March 28, 2018 / 4:48 PM / 5 months ago

L'ex-doyen de la fac de Montpellier en garde à vue

TOULOUSE (Reuters) - L’ex-doyen de la faculté de droit de Montpellier et un professeur ont été placés en garde à vue mercredi dans le cadre de l’enquête sur l’évacuation violente d’un amphithéâtre occupé par des étudiants grévistes, a-t-on appris auprès du parquet.

Philippe Pétel, jusque-là doyen, a remis sa démission vendredi dernier après avoir dans un premier temps refusé de “blâmer” publiquement les étudiants en droit qui en ont délogé d’autres dans des circonstances confuses.

Sur des images floues, on peut voir des personnes cagoulées et armées semble-t-il de matraques de fortune s’en prendre aux occupants, lesquels avaient pris possession des lieux pour protester contre la réforme de l’université.

A la suite de ces événements qui ont suscité l’émoi à la faculté, le procureur de Montpellier a ouvert une enquête pour “violences aggravées” par circonstances aggravantes, dont violences avec armes et visages dissimulés et intrusion dans un établissement d’enseignement par personne au visage dissimulé.

Le parquet cherche à identifier les auteurs des violences et leurs éventuels complices.

C’est dans le cadre de cette enquête que Philippe Pétel et Jean-Luc Coronel de Boissezon ont été placés en garde à vue. Ce dernier aurait été identifié sur des vidéos et aurait admis avoir porté des coups, selon la presse locale.

“Il est évident qu’à partir du moment où il y a violence, il doit y avoir des suites judiciaires”, a déclaré mercredi le ministre de l’Education nationale, Jean-Michel Blanquer, à l’Assemblée nationale, tout en appelant à l’”apaisement”.

“Il est normal qu’il y ait des discussions autour des grandes politiques publiques de l’enseignement supérieur, elles doivent se faire dans le calme, dans la sérénité, avec le respect des règles”, a-t-il ajouté.

Montpellier, où 3.000 étudiants ont voté mardi une “occupation active de manière illimitée” de l’université Paul-Valéry, n’est pas le seul foyer de contestation contre la révision des règles d’accès à l’enseignement supérieur.

L’Université Jean-Jaurès de Toulouse est bloquée depuis trois semaines par des étudiants et des employés et une nouvelle assemblée générale est prévue jeudi et des mouvements similaires ont lieu à Bordeaux, Rennes et Lille.
※
# À vous
À partir du passage cité, répondez aux questions suivantes.
(a) Quel jour Philippe Pétel a-t-il remis sa démission ?
(b) Pour quel chef le procureur de Montpellier a-t-il ouvert une enquête ?
(c) Combien d'étudiants ont voté mardi une « occupation active de manière illimitée » de l'université Paul-Valéry ?
Les entrées n'ont aucun rôle dans ce travail.

# Entrées extraites
※
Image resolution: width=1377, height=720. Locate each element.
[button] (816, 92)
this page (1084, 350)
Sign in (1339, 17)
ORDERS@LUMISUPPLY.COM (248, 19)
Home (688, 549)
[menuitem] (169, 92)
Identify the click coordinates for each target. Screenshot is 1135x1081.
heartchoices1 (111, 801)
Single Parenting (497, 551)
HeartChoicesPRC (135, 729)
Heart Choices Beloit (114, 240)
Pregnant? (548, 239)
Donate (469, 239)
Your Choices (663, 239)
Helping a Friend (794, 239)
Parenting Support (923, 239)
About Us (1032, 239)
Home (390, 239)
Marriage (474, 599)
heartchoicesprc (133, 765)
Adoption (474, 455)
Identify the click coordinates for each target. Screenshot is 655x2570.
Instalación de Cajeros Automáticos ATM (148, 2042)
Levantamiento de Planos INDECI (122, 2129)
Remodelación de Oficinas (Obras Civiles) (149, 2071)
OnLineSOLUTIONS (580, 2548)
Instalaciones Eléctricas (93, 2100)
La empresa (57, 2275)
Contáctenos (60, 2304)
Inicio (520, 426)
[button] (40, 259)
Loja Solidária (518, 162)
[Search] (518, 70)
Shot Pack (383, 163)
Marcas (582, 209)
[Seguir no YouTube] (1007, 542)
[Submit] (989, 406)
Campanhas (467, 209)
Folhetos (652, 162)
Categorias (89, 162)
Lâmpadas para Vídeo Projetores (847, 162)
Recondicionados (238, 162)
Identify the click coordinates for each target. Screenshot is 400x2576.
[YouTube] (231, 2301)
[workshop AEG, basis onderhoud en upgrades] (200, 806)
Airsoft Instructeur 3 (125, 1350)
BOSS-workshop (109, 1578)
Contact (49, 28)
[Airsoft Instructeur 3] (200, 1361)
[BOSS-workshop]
※
# Tâche accomplie
(a) Vendredi dernier.
(b) Pour « violences aggravées ».
(c) 3 000 étudiants.